Members of the health authority and other public representatives receive heartrending letters from parents who are trying to get their children admitted to a hospital for retarded children. The religious Orders have done a wonderful job and were the first in the field. The Brothers of St. John of God, the Sisters of Charity and other religious Orders have done a great deal but there is still a big waiting list. There are day-schools for retarded children. Dublin Health Authority is only too anxious to help in any way possible. I suppose I cannot say too much on this subject in advance of the Commission's report but the day is coming when we should have a central hospital for retarded children where they could be graded and where there would be schools for them.

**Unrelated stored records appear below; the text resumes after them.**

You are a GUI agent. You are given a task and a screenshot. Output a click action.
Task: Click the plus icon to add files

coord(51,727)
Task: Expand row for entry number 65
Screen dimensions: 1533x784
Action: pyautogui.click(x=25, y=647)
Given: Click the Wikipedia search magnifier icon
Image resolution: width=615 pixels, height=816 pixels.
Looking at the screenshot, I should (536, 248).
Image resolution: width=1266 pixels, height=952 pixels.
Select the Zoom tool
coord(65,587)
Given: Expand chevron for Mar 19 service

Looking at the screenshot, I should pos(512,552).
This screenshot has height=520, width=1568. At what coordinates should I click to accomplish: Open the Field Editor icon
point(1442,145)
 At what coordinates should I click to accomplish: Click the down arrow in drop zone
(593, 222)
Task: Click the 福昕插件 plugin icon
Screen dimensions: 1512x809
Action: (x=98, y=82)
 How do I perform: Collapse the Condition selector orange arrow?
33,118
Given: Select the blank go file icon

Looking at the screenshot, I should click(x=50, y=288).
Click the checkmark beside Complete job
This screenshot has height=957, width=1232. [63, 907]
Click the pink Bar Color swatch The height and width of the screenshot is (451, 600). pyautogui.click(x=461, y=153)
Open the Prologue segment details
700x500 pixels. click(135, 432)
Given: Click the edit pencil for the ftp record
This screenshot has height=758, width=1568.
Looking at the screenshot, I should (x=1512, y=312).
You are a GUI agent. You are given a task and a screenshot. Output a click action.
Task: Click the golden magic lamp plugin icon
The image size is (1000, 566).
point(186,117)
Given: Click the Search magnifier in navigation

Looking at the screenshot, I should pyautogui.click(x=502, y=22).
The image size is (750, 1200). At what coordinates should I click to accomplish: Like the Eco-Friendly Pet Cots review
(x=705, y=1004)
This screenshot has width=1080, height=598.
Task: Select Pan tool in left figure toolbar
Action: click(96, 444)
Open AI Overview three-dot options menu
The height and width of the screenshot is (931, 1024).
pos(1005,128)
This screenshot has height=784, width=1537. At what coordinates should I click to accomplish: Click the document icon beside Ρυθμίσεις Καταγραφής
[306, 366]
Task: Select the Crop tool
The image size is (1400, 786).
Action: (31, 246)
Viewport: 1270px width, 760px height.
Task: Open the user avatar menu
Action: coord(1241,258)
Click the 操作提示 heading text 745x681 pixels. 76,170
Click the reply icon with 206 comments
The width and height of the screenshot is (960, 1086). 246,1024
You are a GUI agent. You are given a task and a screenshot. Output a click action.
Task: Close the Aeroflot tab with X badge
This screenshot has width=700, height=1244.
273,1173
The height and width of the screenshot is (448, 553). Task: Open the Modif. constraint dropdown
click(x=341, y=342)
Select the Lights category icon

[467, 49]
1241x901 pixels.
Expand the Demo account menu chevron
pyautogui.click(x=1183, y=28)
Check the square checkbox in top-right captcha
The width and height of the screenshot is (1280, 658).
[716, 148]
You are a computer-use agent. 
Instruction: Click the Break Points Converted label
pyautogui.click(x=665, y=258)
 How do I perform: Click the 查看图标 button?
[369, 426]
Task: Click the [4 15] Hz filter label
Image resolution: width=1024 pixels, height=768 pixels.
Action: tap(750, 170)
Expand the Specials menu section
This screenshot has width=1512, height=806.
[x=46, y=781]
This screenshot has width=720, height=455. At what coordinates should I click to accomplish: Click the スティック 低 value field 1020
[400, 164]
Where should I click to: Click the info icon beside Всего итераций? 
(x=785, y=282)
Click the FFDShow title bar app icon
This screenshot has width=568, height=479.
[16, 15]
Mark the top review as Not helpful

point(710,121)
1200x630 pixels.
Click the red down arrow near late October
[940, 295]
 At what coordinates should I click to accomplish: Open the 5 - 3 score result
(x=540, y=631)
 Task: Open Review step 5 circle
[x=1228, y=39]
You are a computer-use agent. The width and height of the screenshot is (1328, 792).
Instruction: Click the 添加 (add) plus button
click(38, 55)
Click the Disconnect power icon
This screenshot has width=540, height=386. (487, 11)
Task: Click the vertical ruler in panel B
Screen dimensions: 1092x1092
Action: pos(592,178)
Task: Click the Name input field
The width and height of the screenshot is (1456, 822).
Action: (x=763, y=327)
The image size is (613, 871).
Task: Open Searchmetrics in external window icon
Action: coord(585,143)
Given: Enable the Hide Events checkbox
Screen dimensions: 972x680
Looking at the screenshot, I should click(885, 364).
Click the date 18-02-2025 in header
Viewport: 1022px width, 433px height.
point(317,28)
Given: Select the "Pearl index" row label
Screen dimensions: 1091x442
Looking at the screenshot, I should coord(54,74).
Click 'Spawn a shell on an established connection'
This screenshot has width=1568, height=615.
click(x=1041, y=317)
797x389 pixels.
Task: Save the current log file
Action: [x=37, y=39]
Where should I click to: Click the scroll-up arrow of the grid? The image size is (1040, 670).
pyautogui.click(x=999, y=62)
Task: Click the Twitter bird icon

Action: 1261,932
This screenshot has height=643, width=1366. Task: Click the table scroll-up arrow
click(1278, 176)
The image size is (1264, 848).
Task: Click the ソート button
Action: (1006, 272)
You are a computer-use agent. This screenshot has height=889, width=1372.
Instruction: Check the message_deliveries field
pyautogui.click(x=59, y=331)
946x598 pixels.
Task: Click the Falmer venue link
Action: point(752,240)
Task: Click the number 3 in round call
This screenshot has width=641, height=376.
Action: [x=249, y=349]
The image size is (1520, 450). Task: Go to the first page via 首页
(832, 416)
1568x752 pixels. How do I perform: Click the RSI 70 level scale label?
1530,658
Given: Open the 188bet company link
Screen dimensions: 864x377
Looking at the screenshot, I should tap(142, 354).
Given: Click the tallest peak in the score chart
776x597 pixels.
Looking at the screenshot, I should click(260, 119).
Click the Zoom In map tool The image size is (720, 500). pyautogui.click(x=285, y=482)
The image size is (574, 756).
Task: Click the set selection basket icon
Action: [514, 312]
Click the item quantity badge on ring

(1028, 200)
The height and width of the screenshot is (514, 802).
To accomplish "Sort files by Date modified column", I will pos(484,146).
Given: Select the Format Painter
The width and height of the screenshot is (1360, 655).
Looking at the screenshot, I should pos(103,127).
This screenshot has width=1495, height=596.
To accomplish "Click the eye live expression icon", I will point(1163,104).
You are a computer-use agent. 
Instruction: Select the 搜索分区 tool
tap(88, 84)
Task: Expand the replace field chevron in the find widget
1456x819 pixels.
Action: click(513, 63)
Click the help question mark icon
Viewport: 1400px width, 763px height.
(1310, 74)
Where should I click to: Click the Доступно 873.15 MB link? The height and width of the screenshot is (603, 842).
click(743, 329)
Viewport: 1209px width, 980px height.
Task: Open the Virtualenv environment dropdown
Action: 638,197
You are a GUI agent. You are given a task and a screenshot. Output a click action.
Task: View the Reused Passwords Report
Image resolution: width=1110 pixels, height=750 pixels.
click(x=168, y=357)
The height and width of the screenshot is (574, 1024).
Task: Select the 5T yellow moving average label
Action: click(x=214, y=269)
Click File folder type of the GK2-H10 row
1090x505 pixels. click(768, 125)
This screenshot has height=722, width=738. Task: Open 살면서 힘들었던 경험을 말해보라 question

Heretofore, a number of children of low-grade intelligence were put into mental hospitals and went from bad to worse there. Now there is a more intelligent outlook. Psychiatry has got a complete new look in the past ten years. The aim is to give retarded children a chance to lead a normal life.

I cannot over-emphasise the fact that the religious Orders are doing wonderful work. They have provided more buildings than they could afford to provide. Nevertheless, there is a permanent waiting list for admission to these hospitals.

I know of one family in Santry where there are three retarded children. That is a big cross for the father and mother and one other child to bear. These people are waiting to get the children into a suitable home within the Dublin Health Authority area. They are on the waiting list. It is very difficult to know what to do.

I must refer in particular to St. Loman's Hospital. Wonderful work is being done there. The hospital is like a hotel. The children and adults are receiving every possible chance to recover. The old days of locked doors have gone. The patients are free to move around: they may go any place they wish. They go home for weekends. That applies also in the case of St. Brendan's. It is a wonderful aid to recovery.

Another problem is the over-crowding in a number of old mental hospitals. Where there is overcrowding, patients get on one another's nerves and will not recover. The Minister has inherited a big problem. While a great deal of work has been done a great deal more remains to be done.

In the psychiatric sphere, a wonderful advance was made by Dr. Ryan when he introduced voluntary admission to mental hospitals. Psychiatrists attend patients in their own health centres and very often this obviates the need to go into hospital. I would urge the Minister to do everything possible to improve the position of psychiatric hospitals. I would ask him to pay a visit to some of the health authority hospitals. He has attended our meetings but we would like to give him a bird's eye view of the conditions under which hospital authorities have to work, including St. Kevin's, our general hospital, and the homes for elderly people.

Occupational therapy has been brought to a fine art. We would be anxious to provide industrial therapy for patients but in that case there might be some interference with trade unionism and people who have to earn their living outside. Some hospital patients are able to take up outside employment and return to the hospital at night. All these advances in rehabilitation have been made. Every member of Dublin Health Authority, irrespective of political affiliation, is anxious to do everything possible for those under their care. I should like to have the opportunity to bring the Minister into more intimate contact with what is being done.

Deputy Esmonde referred to the ambulance service. There is a central ambulance committee appointed by Dublin Health Authority. The members of that committee have done their best and have received the co-operation of the executive officers. They have pressed very hard for the provision of an up-to-date ambulance service in the city and county of Dublin and Dún Laoghaire. There is liaison with the Dublin Fire Brigade. Wonderful progress has been made in the ambulance service during the past five or six years. It is the most up-to-date in Ireland. It is organised in such a way that Dublin Corporation deal with some cases and Dublin Fire Brigade ambulance deal with others and we have succeeded in doing a jolly good job. The ambulances have been modernised.

Progress reported; Committee to sit again.